Author: Julian May
View album and artist detailsArtist/band: |
Seth Lakeman |
Label: |
Honour Oak Records |
Magazine Review Date: |
October/2023 |
Lakeman sings and plays several instruments but his great gift, drawing on the folk tradition, is for narrative. The Somerset Sessions opens with ‘The Giant’, the story of how individuals drawn to a whale stranded on a Devon beach come together and manage to return it to open water.
This is, though, a rare moment of joy: the parlous state of the world weighs heavily on Lakeman.
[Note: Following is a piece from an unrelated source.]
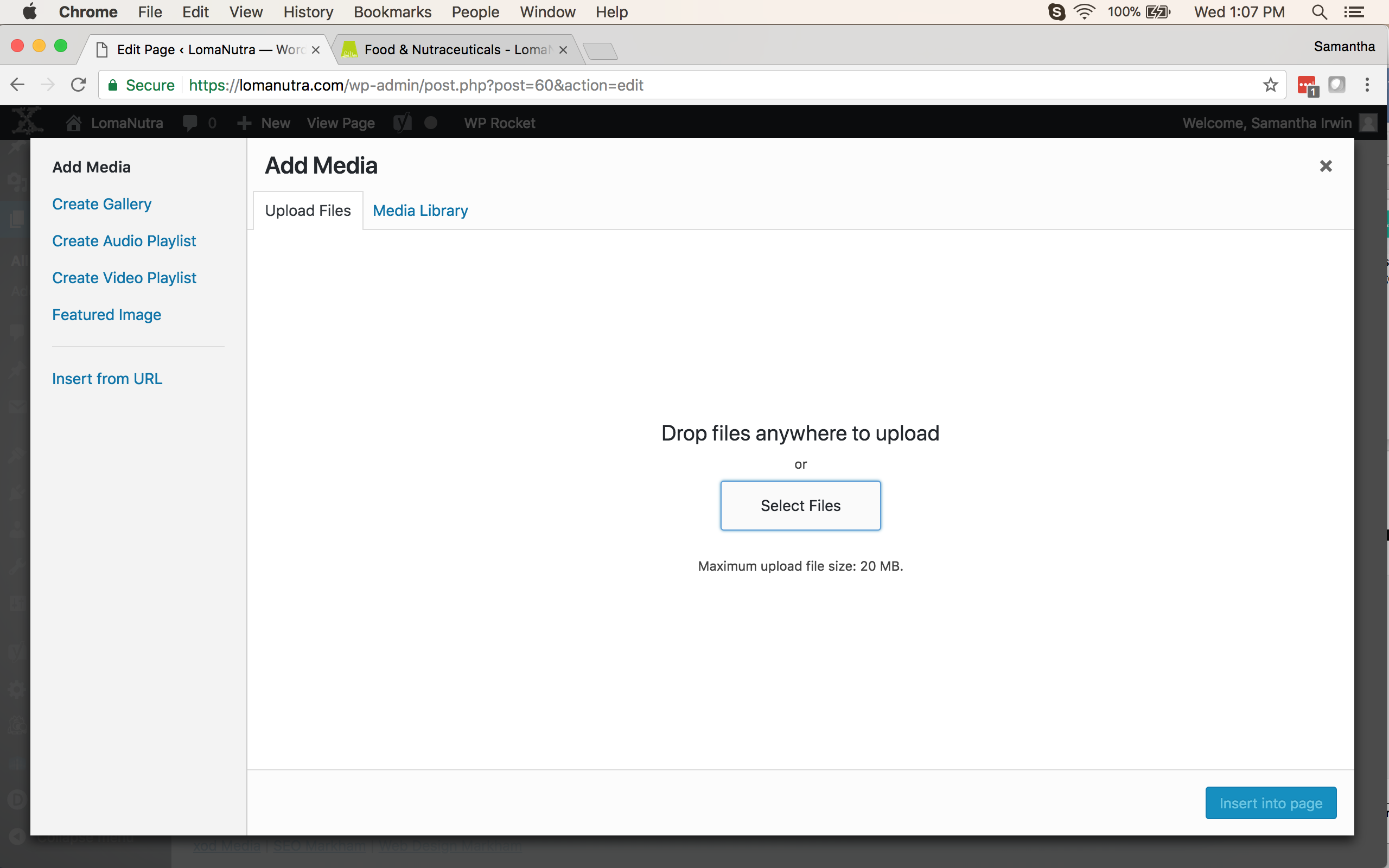The image size is (1389, 868).
Task: Select Insert from URL option
Action: (107, 379)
In ‘When I’m Gone’ a farm labourer contemplates his life working the land; ‘Yet I never owned a blade of grass.’ The only plot that will ever belong to him will be his grave. What gives the song depth is detail. The man he worked for for years has died; his heir is without empathy –‘His eyes are cold, manner blunt.’ ‘Underground’ also dramatizes the plight of the worker once ‘the money men have had their say’ and the industrial becomes post-industrial. And ‘Hollow’ is an apocalyptic litany.
Lakeman's singing is appropriately anguished; yet The Somerset Sessions, with John Smith's lyrical electric guitar, the driving drumming of Ethan Johns and Nick Pini's come-along-now bass, is an album, in spite of it all, of catchy melodies and memorable hooks.